**TASK REQUIREMENTS:** Restate exactly the lines of the entries below, beginning with the first and ending with the line that holds "Given: Open Termos e Condições". Pictures are not copied.
──────
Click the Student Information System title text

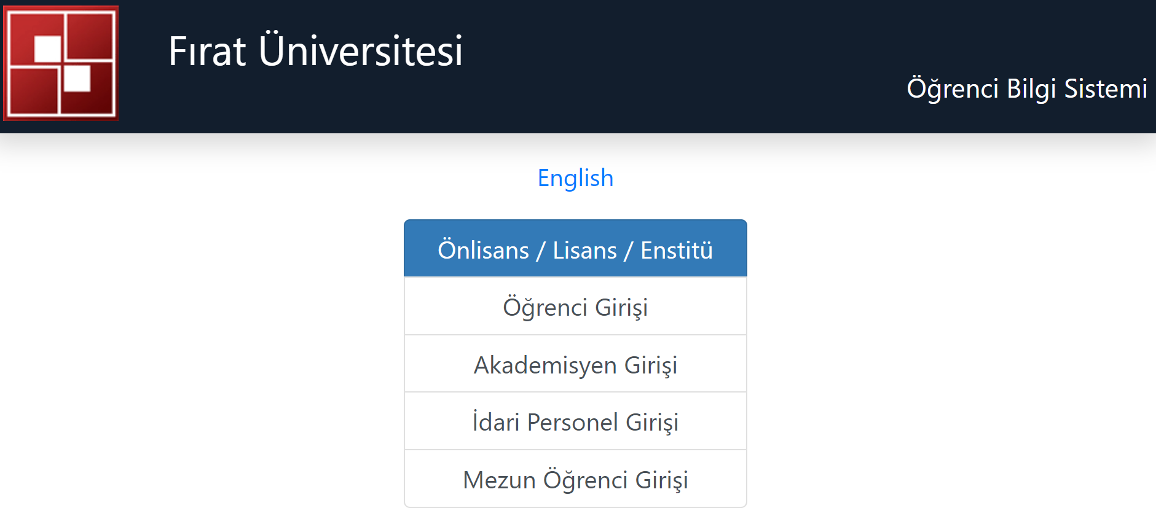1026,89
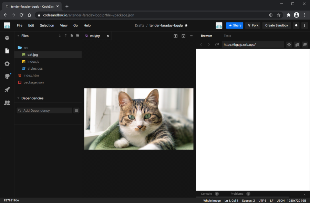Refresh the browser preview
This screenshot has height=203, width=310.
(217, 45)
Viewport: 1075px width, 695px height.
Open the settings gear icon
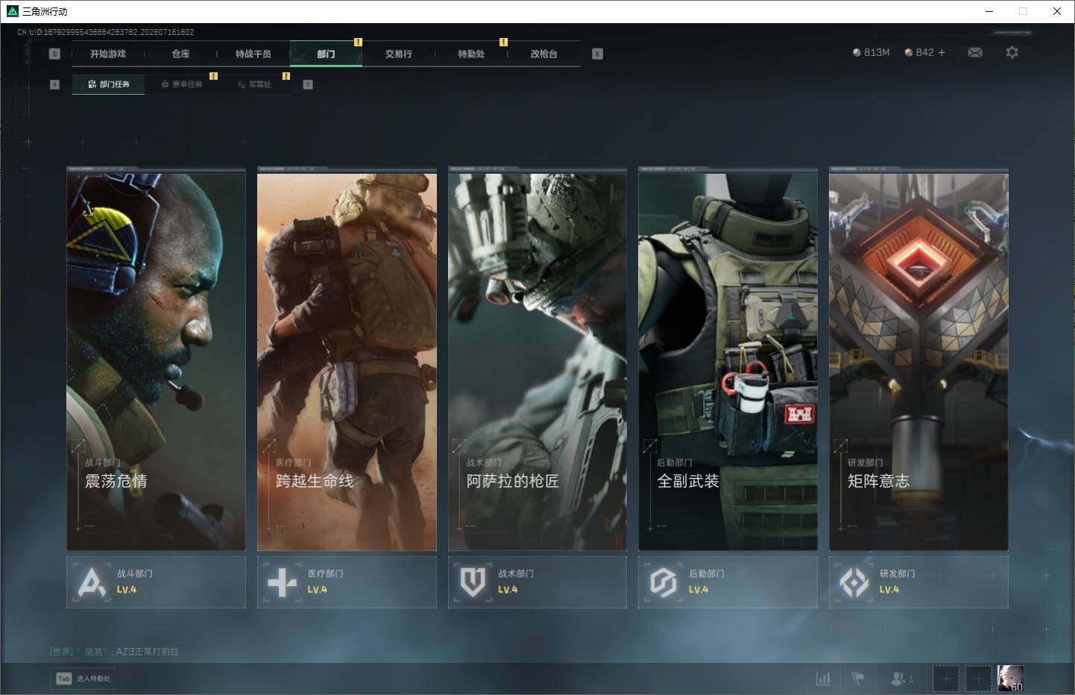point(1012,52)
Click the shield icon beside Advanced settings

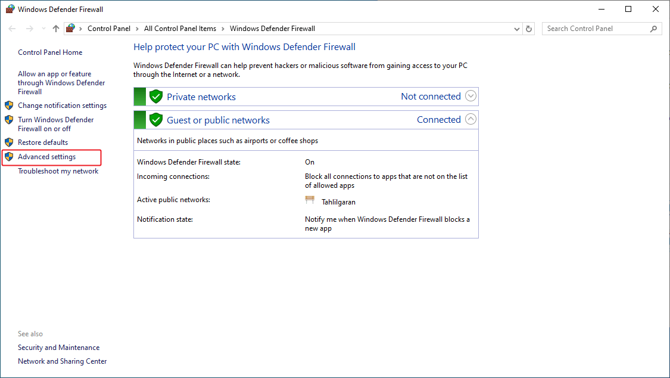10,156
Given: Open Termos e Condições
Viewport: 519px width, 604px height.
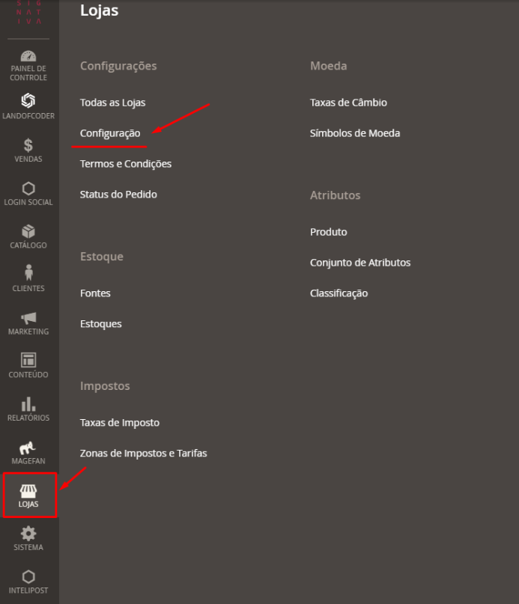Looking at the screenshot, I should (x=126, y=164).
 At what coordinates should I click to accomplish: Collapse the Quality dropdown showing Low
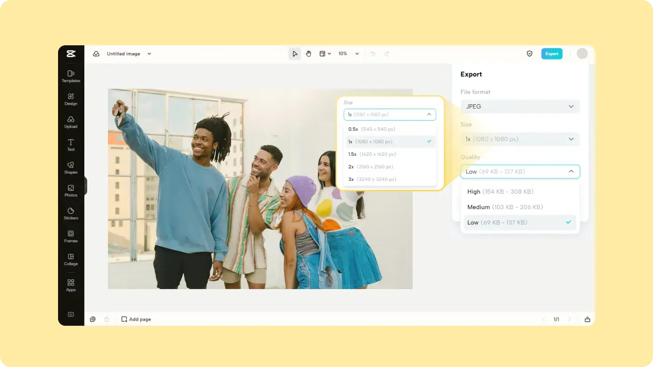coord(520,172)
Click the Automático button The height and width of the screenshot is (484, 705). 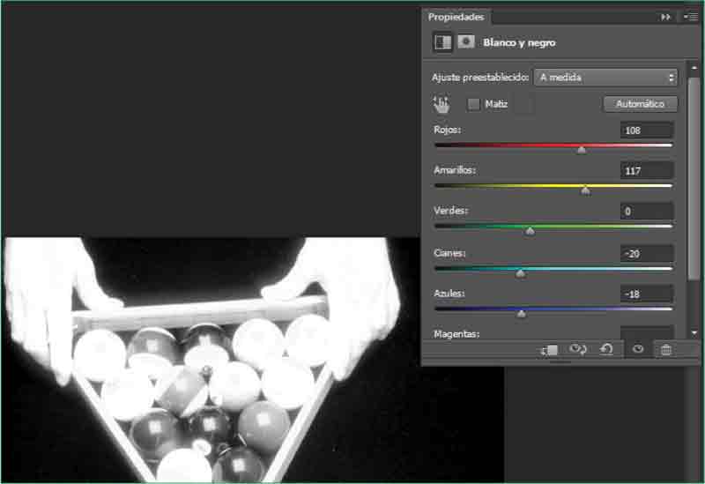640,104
──────
**ANSWER AREA:**
Click the Student Information System title text

1026,89
Refresh the browser preview
This screenshot has height=203, width=310.
(217, 45)
Viewport: 1075px width, 695px height.
Open the settings gear icon
point(1012,52)
Click the shield icon beside Advanced settings

10,156
Given: Open Termos e Condições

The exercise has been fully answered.